==== Document excerpt
Little did Peter’s team know that Sid had already made adjustments to the rules for awarding points to physically disabled runners! Peter’s team went on to win an honourable place in the competition.
The Soldier’s Joy:
In the 70’s, I was introduced to a sheep-shearer, Davey. Davey was interested in folk music and he admired my fiddle playing when he’d hear me playing at festivals. He was well known for his enthusiasm and his hopeless musicianship.
Davey had two passions: going to music clubs, and playing music. At that time he was learning to play the guitar. He approached me at a folk music festival and told me he’d just bought himself a fiddle.
He asked me if I could help him with a tune he was learning to play on his new fiddle and I offered to assist. When he played the tune, I told him that I’d never heard it before. He smiled and said, “You play that tune. It’s the Soldier’s Joy.”
I was so taken aback, it was hard to keep face, for his fiddle playing was so terrible that I honestly could not recognise the tune he had played. I asked him to play it again and I was no further towards identifying the tune.
I liked Davey. His enthusiasm was something I really admired, and me being a teacher, I appreciated his dogged persistence. Fifteen years later I was elected the Performers Officer for the Wellington Folk Centre. A year or so on, I held that responsibility, at the same time accepting the office of President.
It was then that a friend told me about how Davey was very active in the country music scene in Wellington. The suggestion was that I should listen to what he was doing with his music.
I went along to a concert where Davey had been asked to play as a warm-up artist and I was astonished at his ability to play and sing with feeling. He played several different instruments, including the fiddle, very well. In particular, he had a way of gathering together other musicians who played good music with him.
I approached him after the concert and asked if he’d like to do a gig at the Folk Centre sometime. He was visibly humbled, but he accepted the invitation to give a concert.
Of course, I had to publish the program in the newsletter. When some of the committee members learnt that I’d booked Davey to do a concert, they were quite shocked that I’d been so stupid as to ask someone who they said had obviously no talent for music. In fact, they said that I’d spoil the reputation the Folk Centre had established in providing good quality entertainment.
========
## What to work on
1. In the story about Davey, why were some committee members shocked that the narrator had booked him for a concert?
2. According to the story about Davey, what instrument was he learning to play when the narrator first met him?
3. Pick up the story about Davey right after its final sentence and write what comes next.
The data that follows comes from a separate source.
==== Material shown
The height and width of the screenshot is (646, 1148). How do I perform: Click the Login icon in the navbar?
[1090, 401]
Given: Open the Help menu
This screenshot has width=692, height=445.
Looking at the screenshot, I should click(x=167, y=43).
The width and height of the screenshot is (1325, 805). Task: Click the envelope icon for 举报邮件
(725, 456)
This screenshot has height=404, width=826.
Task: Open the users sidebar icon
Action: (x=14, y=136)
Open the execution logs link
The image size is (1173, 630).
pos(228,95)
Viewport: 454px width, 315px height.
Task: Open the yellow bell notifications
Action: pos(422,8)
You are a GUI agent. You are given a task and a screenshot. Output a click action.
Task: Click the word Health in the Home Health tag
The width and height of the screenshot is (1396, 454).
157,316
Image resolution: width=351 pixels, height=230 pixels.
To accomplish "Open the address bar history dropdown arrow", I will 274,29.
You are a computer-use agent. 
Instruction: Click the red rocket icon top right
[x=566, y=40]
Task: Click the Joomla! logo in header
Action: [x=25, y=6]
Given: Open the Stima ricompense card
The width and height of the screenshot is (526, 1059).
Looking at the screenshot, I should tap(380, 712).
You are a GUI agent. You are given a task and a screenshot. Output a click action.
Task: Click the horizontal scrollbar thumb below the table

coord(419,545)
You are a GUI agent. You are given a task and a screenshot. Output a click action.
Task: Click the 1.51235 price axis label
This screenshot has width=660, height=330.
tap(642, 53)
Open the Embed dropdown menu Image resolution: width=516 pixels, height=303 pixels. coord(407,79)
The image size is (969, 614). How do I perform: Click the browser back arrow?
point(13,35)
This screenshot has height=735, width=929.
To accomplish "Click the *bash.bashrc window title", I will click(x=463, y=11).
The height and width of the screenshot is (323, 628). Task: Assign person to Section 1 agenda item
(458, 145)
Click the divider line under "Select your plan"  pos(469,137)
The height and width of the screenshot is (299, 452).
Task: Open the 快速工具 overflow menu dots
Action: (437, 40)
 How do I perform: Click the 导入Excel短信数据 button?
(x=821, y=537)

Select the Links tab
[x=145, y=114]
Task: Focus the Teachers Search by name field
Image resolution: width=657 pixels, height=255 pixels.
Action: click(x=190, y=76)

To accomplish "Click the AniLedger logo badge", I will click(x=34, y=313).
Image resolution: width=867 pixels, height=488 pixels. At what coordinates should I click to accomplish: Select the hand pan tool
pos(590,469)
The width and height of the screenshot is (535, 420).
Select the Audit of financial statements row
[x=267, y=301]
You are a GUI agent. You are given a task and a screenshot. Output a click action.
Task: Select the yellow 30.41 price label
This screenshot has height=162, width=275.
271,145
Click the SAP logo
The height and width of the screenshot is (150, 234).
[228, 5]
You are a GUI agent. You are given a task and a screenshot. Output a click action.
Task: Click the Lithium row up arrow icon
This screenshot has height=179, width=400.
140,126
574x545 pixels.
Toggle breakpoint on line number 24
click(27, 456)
========
## Outputs in order
1. They believed Davey obviously had no talent for music. They also felt that booking him would spoil the Folk Centre's reputation for providing good quality entertainment.

2. The guitar.

3.
I ignored their harsh words and suggested that maybe they should come along and hear for themselves. None of Davey’s critics turned up for his concert, needless to say.
But on the night of the concert, the auditorium was packed. Most of the audience was from the country clubs, but there was some from the membership of the Folk Centre too.
Davey’s concert was splendid. He sang and played no less than five different instruments that evening, including his fiddle. As well, he embellished what he offered by inviting several of his musician friends, on separate spots, to accompany him on the stage. I thoroughly enjoyed Davey’s concert and so did the packed audience.
What’s this got to do with blogging?
When I’m plodding my way through blogging, I sometimes wonder if I should bother. I feel this particularly at times when I read through some of the fabulous posts of other bloggers. I came across a great post today that was posted only two days ago - 49 comments - several links to the post from other blogs – wham! I start thinking:
“Why am I blogging?”
Then I remember Davey, and how his enthusiasm for his hopeless musicianship served him well to become an appreciated artist. I recall how young Peter ran his way to victory, and won a position for his team mates by his dogged persistence, and competing the way he did.
I think of my friend, Manny Charlton, who wanted to put his guitar in the cupboard after he’d heard The Beatles play on TV. I recall how he went on to become a rock star, as lead guitarist in the group, Nazareth.
The names Davey and Peter, used in this post, are aliases.